● **Action item**
Your task is to restate word for word the lines of the listing below that start at the one containing "The height and width of the screenshot is (359, 501)." and run to the end; please add nothing.
[Start of Attachment]
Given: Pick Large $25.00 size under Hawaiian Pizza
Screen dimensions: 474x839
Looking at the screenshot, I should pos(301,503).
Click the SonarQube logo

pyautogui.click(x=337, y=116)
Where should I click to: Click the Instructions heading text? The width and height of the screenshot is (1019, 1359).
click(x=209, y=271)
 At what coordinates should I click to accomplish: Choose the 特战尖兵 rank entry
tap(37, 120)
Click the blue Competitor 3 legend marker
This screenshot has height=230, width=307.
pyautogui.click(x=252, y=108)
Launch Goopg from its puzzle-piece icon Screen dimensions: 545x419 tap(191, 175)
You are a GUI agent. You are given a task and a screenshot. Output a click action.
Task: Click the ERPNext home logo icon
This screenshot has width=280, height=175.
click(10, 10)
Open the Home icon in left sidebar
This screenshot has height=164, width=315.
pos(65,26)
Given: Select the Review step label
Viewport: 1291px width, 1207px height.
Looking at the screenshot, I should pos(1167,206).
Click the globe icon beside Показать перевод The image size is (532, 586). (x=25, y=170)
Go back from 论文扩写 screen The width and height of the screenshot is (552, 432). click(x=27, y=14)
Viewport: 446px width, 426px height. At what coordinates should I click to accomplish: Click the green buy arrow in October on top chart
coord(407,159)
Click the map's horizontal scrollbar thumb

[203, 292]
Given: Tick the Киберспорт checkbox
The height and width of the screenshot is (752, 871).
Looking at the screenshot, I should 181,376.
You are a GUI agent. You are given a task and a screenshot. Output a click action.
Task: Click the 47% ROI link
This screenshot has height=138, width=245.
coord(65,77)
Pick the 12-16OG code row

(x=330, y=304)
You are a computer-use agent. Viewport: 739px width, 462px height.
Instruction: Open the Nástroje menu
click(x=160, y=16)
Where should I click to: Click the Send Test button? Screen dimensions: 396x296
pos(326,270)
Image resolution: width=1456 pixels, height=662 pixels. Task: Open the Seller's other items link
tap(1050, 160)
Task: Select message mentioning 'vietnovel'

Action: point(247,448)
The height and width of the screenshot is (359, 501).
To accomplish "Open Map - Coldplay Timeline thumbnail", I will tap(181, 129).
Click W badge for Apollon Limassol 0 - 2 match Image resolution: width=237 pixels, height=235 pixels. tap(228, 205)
[End of Attachment]
● **Result**
The height and width of the screenshot is (359, 501).
To accomplish "Open Map - Coldplay Timeline thumbnail", I will tap(181, 129).
Click W badge for Apollon Limassol 0 - 2 match Image resolution: width=237 pixels, height=235 pixels. tap(228, 205)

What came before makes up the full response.